Records drawn from a dataset

·····

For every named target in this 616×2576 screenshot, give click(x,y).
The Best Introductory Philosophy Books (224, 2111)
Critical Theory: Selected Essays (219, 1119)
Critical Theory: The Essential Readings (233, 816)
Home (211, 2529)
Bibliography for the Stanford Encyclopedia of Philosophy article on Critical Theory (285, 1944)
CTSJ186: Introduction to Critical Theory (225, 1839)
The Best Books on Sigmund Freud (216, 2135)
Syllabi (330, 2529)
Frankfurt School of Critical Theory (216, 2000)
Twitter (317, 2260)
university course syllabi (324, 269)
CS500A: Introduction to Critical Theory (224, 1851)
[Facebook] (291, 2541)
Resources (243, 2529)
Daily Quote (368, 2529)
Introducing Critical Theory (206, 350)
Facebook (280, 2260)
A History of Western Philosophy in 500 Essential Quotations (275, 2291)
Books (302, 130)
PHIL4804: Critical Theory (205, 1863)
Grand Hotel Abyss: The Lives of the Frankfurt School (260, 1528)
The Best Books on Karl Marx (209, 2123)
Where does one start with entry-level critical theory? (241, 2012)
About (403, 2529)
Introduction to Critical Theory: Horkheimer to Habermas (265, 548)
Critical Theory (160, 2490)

·····

Instructions for the task
Search the records for the string "Best", and copy every line that holds it.

Output of the exercise
The Best Introductory Philosophy Books (224, 2111)
The Best Books on Sigmund Freud (216, 2135)
The Best Books on Karl Marx (209, 2123)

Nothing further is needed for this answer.